Тася видела это, пока шла. А шла она долго, вот уже почти два месяца. Через Птичь, через Березину, через Днепр и дальше к Инути. Большие города и поселки она интуитивно обходила. И те, кто помог ей, не советовали: «Иди подальше от дорог, выбирай места поглуше, пробьешься. Ты не мужчина — тебе легче. И с едой не пропадешь— лето!»
Тогда, когда она слушала это, она уже знала, что это хорошо — быть не мужчиной. До войны всегда завидовала мальчишкам. Потом Коля. Зависть к мужскому полу! И как не завидовать: вот взял и обманул, и все ему нипочем. Мужчина! А каково ей? Когда пришла на курсы радисток, уже ни одному мужику не верила: «Все такие!» Иные обижались, и сейчас она понимала — искренне, а она грубила, отшучивалась, подчас давала по физиономии, когда приставали. Может, и зря порой? Может, счастье свое отбила? Может…
В конце октября прошлого, сорок первого, она была уже радисткой. Ее и еще двух девушек подняли с московского Центрального аэродрома на Ленинградском шоссе и сбросили под Минском. Они работали в разных местах. Тася в относительно спокойной деревушке, в десяти километрах от города, работала нормально и спокойно. Три месяца тринадцать дней работала. Ее даже один из руководителей минского подполья, появившийся в их селе, похвалил.
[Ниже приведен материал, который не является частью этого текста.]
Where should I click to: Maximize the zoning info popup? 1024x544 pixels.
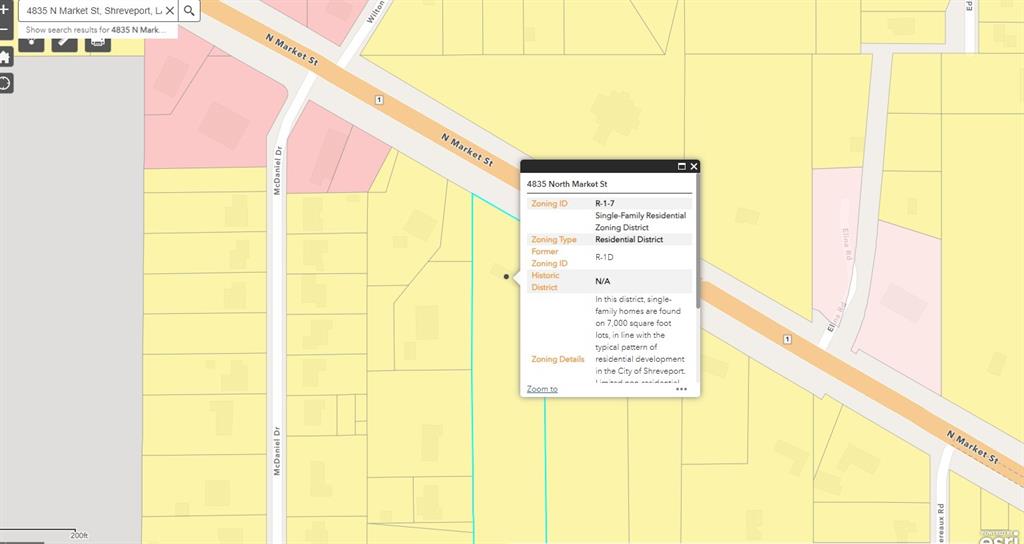point(681,167)
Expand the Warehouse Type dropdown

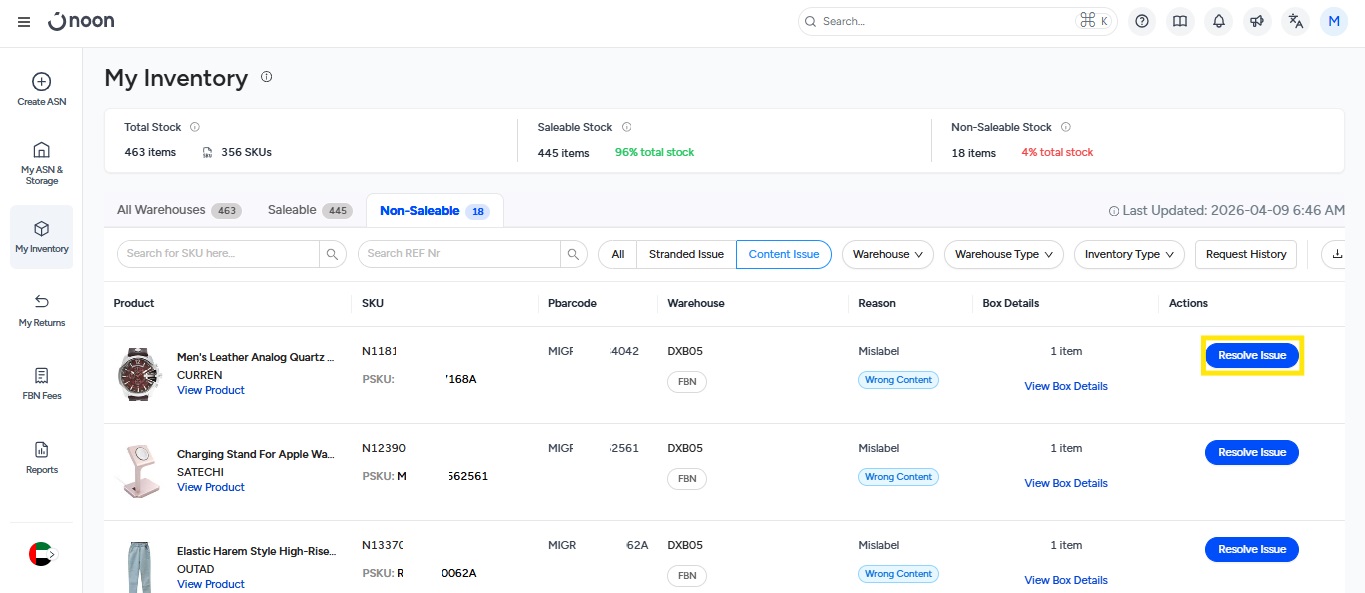[1004, 254]
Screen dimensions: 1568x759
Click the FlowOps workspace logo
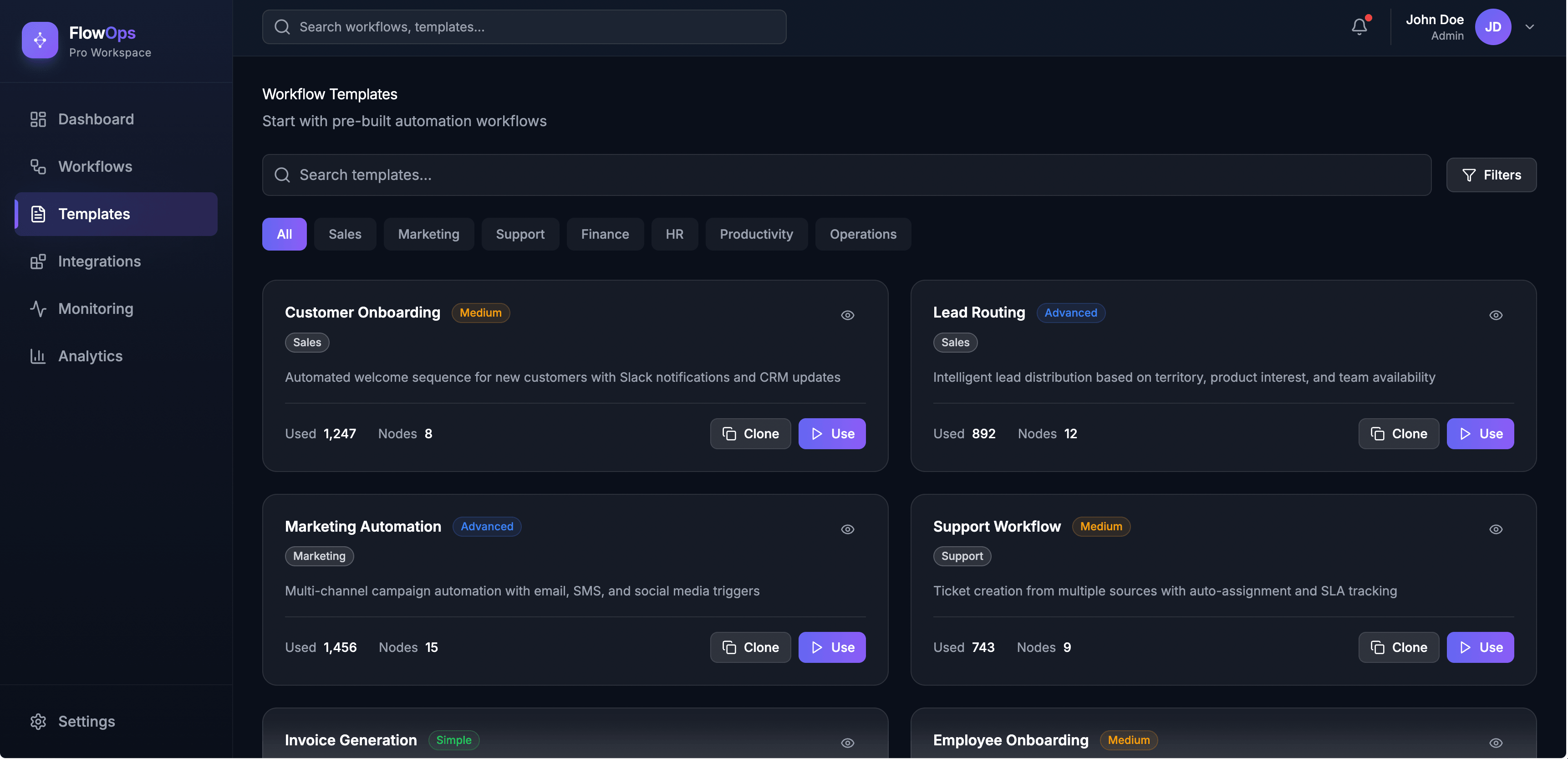tap(40, 40)
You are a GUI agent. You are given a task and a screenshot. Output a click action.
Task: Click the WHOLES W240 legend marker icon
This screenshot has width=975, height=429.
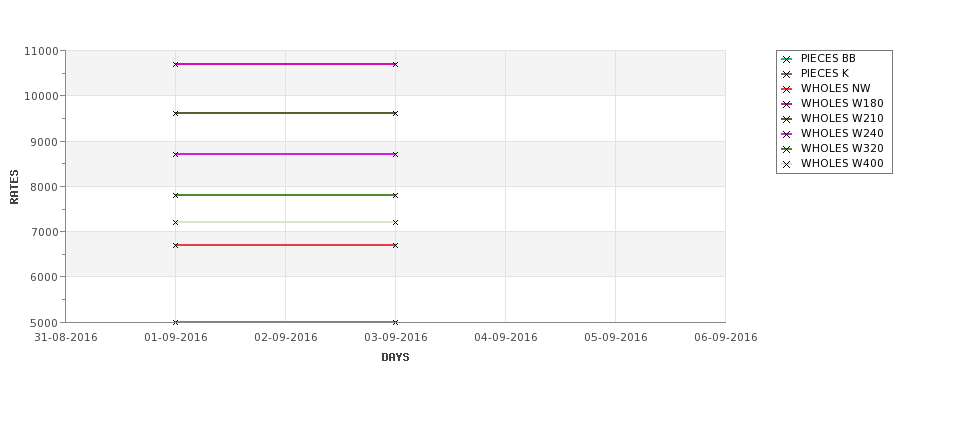(786, 134)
— Надо тебя в город перетянуть, — сказал он. — Такие люди нам очень нужны.
Он знал пароль, и она передала ему все последние сводки Совинформбюро.
— А на самом деле я просто Ваня, — сказал он. — Ваня Козлов, Иван Христофорович. Было б время, влюбился в тебя…
Она запомнила этого человека. Не многие мужчины вежливы, чаще — просто лезут. А ей было не до этого. Дай бог от немцев скрыться! То, что она не мужчина, помогало. Иногда вредило, мешало, но чаще действительно помогало. В конце концов, отбиться от подвыпившего фрица легче, чем спрятать радиопередатчик и скрыть, что ты лейтенант Красной Армии.